### Problem requirements
Pictures aside, copy exactly the lines running from the one with "Task: Select the ハッピー三光 hall name" to the end of the records.

START Given information

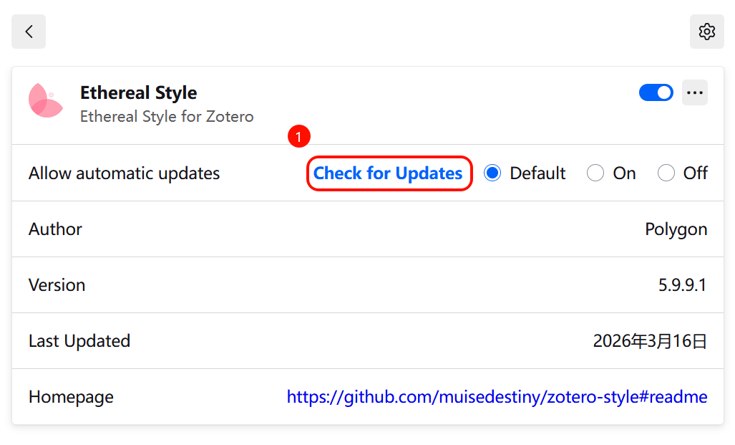The height and width of the screenshot is (445, 735).
Task: Open the gear tools menu
Action: coord(707,32)
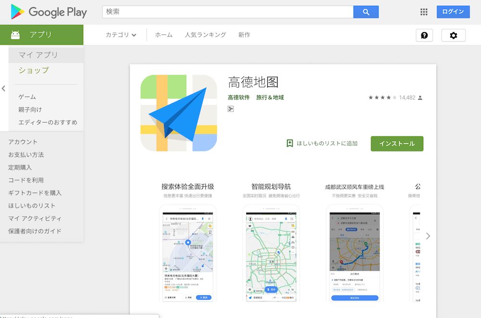Select マイ アプリ in the sidebar
Image resolution: width=481 pixels, height=318 pixels.
tap(38, 55)
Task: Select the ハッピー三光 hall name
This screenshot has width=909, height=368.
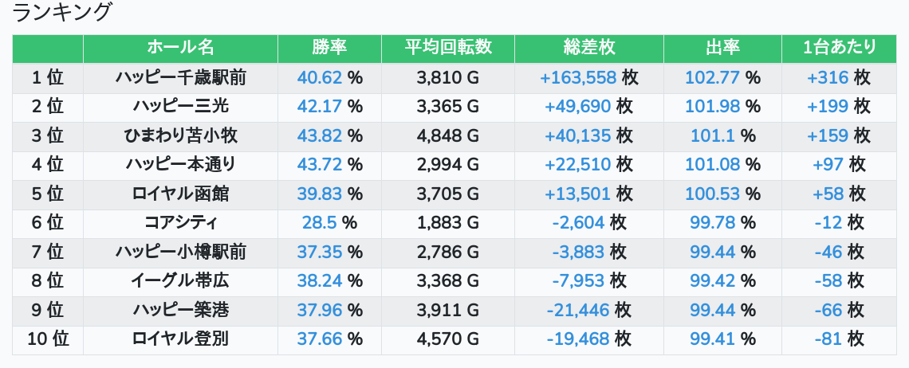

END Given information

### Task result
Task: Select the ハッピー三光 hall name
This screenshot has width=909, height=368.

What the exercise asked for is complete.